→ Wat wordt gevraagd: Geef het vervolg van de tekst over de tuchtzaak bij het Tuchtgerecht, te beginnen na de laatste zin.

→ Paginatekst:
Het Tuchtgerecht heeft de zaak beoordeeld op basis van de schriftelijke verklaring, als bedoeld in artikel 15 van de Wet tuchtrechtspraak bedrijfsorganisatie 2004.
Het Tuchtgerecht heeft de zaak op 22 november 2011 behandeld op zijn openbare terechtzitting, gehouden te Amersfoort.
Ter terechtzitting is verschenen de heer [betrokkene], geboren [1957], wonende aan [adres].
Voorts zijn ter zitting verschenen de heer mr. R.B.R. Henke en de heer H. Bekman, beiden namens het Productschap Vee en Vlees (PVV)
Het Tuchtgerecht heeft naar aanleiding van het verweer van betrokkene de behandeling aangehouden om nadere schriftelijke informatie in te winnen. Namens het PVV is een brief van 23 december 2011 ingezonden. Bij brief van 18 januari 2012 heeft betrokkene hierop geantwoord. Aan partijen is een afschrift van elkaars reactie toegezonden.
Het Tuchtgerecht heeft op 12 februari 2012 uitspraak gedaan.

→ Aangeleverde gegevens:
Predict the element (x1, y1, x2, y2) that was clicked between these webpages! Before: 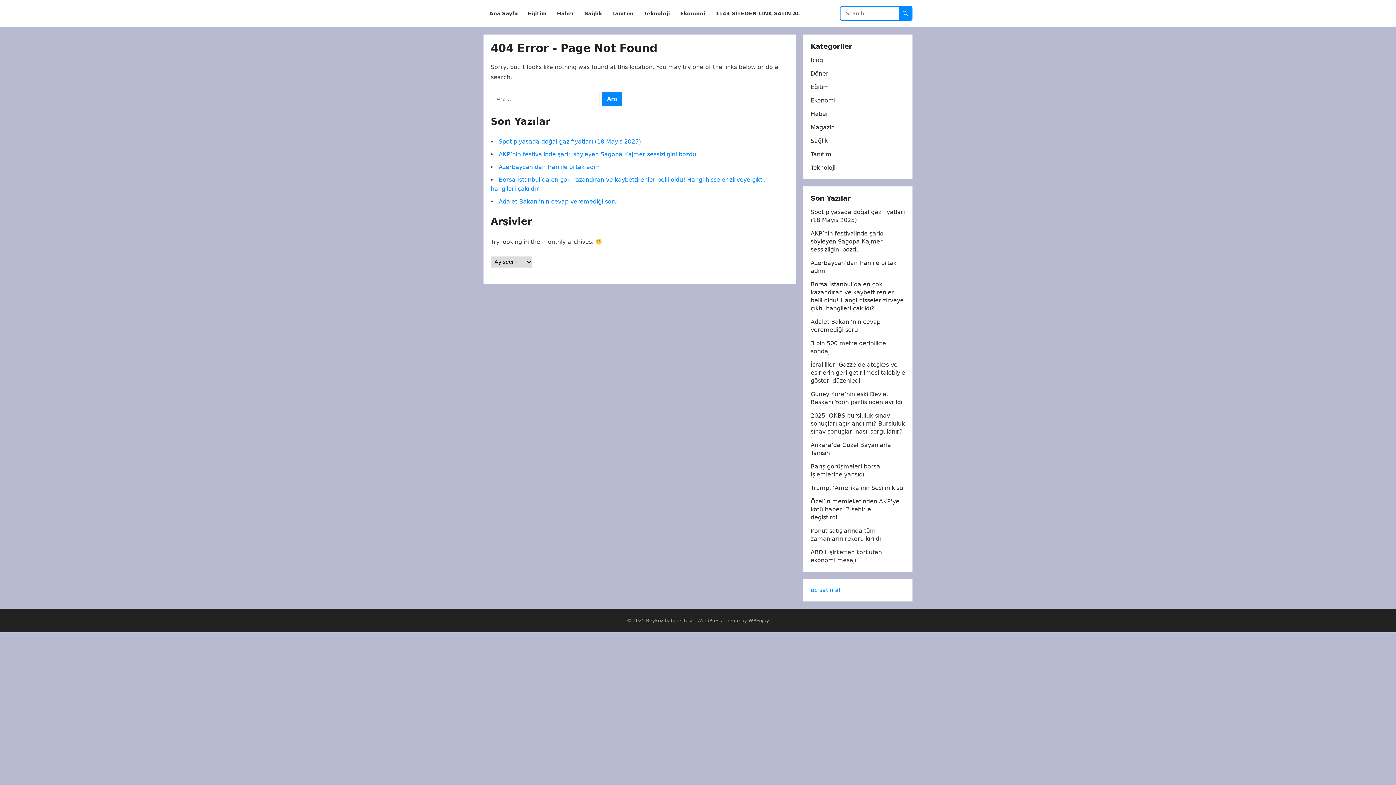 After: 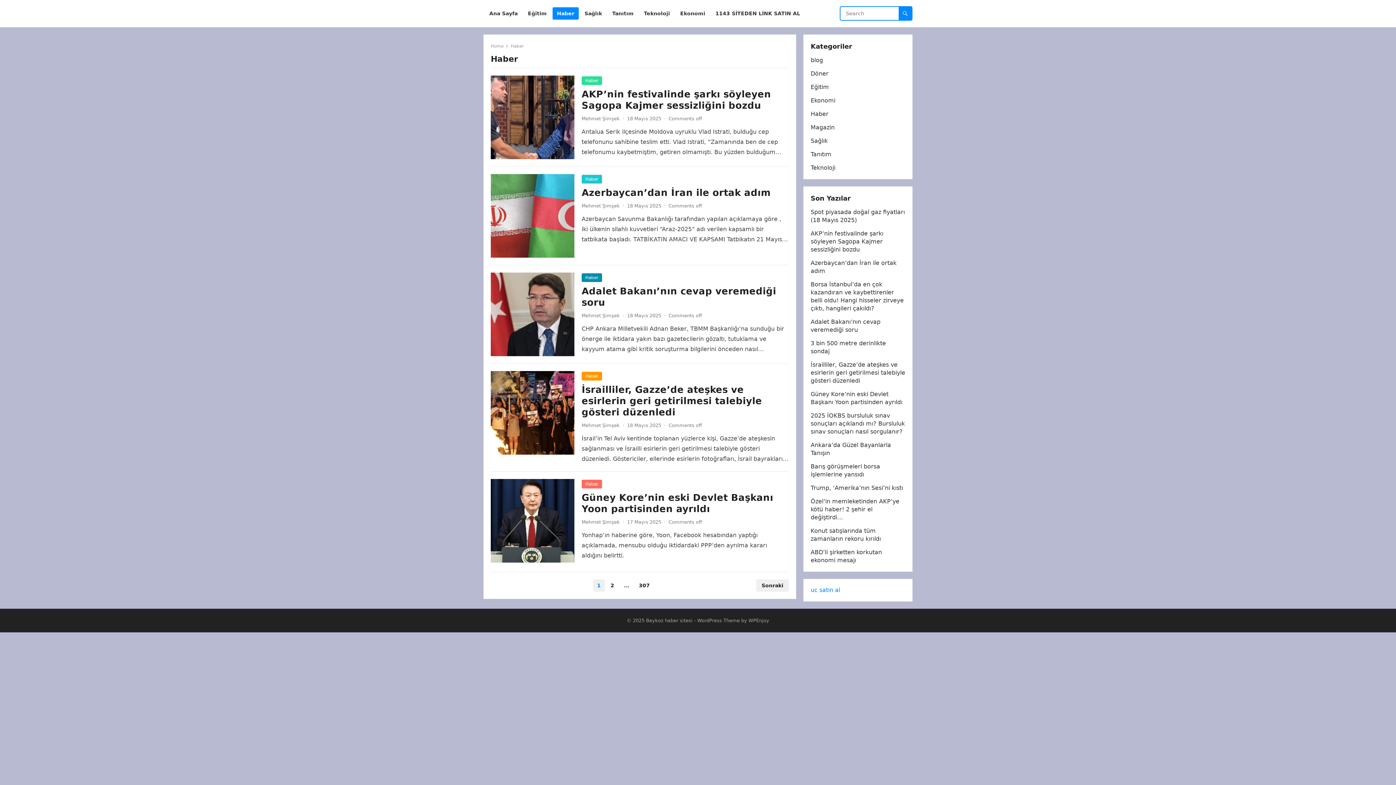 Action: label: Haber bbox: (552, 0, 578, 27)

→ Antwoord hieronder:
Verweten gedraging:
Het nalaten van monitoring kritische stoffen bij kalveren in de jaren 2010 en 2011, meer in het bijzonder:
1. Het zich niet aanmelden voor registratie in het register monitoring kritische stoffen;
2. Het niet deelnemen aan het basismonitoringsprogramma van het productschap of van een erkend kwaliteitssysteem;
3. Het afvoeren in 2010 van 1.567 kalveren zonder dat deze waren onderzocht op afwezigheid van kritische stoffen;
4. Het afvoeren in 2011 (1 januari – 20 april) van 302 kalveren zonder dat deze waren onderzocht op afwezigheid van kritische stoffen.
Verklaring van betrokkene:
Ter terechtzitting heeft betrokkene, zakelijk weergegeven, het navolgende verklaard:
-a- ik houd geen kalveren, dus ik hoef niet aan de monitoringsplicht op grond van de verordening te voldoen. Ik houd jonge runderen, veelal stieren, die worden geslacht op een leeftijd van tien à twaalf maanden. Na acht maanden mag ik mijn product niet leveren als kalfsvlees. Dat baseer ik op de geldende Europese regels. Ik lever de dieren dan ook af aan een runderslachterij en niet aan een kalverslachterij. De definitie “kalf” in de monitoringsverordering klopt niet. In Europa mag vlees van een kalf ouder dan acht maanden niet als kalfsvlees worden verhandeld. Betrokkene heeft in zijn antwoord van 18 januari 2012 nog aangevuld dat de slacht grotendeels plaatsvindt in Duitsland onder het label “Jungrindfleisch”.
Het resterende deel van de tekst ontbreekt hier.